# Walbro wyk 74 pukes gas



## wiretwister (Jun 1, 2008)

I recently cleaned this carb, the gaskets and diaphrams look fine, but when I reinstalled it and tried to start, it floods bad enough for gas to come from mouth of carb, and also wets my plug. It wasn't doing this before I cleaned it, what am I doing wrong? I clean walbro carbs all the time, but this is my first rotary. It is on a kawasaki blower. Also is there a good site with trouble shoot type info on these carbs? 
THANKS!
WT


----------



## Cuda-TA (Feb 16, 2009)

Needle settings might be tooooo rich.


----------



## dehrhardt (Apr 1, 2009)

The following site may be of some help.
http://wem.walbro.com/distributors/servicemanuals/

Good Luck!


----------



## wiretwister (Jun 1, 2008)

*I fixed it!*



wiretwister said:


> I recently cleaned this carb, the gaskets and diaphrams look fine, but when I reinstalled it and tried to start, it floods bad enough for gas to come from mouth of carb, and also wets my plug. It wasn't doing this before I cleaned it, what am I doing wrong? I clean walbro carbs all the time, but this is my first rotary. It is on a kawasaki blower. Also is there a good site with trouble shoot type info on these carbs?
> THANKS!
> WT


I must have accidentally grabbed a stiffer spring when I put it back together the 1st time, adjusting the needle valve lever solved the problem. THANKS for the help, and the manual site!
WT


----------

============================================================

◆ EXERCISE:
Output the part of the carburetor thread from "I must have" to "the manual site!", word for word. The material after this point is separate from the carburetor thread.

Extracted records
============================================================

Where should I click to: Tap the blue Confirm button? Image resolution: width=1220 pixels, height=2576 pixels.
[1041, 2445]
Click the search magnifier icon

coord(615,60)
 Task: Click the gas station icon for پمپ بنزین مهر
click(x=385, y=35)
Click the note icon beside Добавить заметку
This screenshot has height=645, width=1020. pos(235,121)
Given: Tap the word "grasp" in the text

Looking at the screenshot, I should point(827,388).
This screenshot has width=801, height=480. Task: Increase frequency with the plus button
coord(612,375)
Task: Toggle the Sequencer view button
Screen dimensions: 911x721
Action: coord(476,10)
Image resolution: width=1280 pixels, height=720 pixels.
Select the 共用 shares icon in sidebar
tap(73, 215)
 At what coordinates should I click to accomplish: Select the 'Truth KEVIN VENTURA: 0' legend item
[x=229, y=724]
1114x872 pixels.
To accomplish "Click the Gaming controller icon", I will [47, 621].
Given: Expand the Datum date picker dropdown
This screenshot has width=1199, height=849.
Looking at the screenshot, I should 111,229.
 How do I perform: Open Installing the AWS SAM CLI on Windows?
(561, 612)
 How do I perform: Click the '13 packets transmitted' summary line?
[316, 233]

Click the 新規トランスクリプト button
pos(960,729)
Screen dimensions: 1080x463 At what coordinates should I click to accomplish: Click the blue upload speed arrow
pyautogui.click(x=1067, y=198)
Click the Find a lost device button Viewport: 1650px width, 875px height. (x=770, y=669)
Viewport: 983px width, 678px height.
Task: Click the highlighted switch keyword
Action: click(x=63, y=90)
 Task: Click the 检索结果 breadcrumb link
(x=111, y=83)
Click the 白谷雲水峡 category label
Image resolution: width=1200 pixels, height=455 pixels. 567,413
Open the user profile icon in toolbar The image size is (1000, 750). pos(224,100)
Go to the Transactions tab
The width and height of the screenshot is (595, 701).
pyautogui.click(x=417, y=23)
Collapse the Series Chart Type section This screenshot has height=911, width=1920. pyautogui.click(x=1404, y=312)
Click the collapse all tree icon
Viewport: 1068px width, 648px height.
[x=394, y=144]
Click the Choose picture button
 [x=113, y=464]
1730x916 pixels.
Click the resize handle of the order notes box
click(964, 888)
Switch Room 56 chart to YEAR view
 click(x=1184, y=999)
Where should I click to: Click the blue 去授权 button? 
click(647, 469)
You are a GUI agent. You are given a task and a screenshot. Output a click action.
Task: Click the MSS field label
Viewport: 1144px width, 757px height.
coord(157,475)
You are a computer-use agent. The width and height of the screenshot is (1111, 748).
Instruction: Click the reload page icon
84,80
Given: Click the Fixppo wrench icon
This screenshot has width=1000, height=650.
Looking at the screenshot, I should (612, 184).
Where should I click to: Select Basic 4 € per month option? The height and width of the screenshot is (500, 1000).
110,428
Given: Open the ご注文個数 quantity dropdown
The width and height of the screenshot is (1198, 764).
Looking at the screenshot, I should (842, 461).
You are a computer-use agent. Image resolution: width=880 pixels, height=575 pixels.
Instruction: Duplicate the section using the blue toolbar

============================================================

◆ CORRECT RESPONSE:
I must have accidentally grabbed a stiffer spring when I put it back together the 1st time, adjusting the needle valve lever solved the problem. THANKS for the help, and the manual site!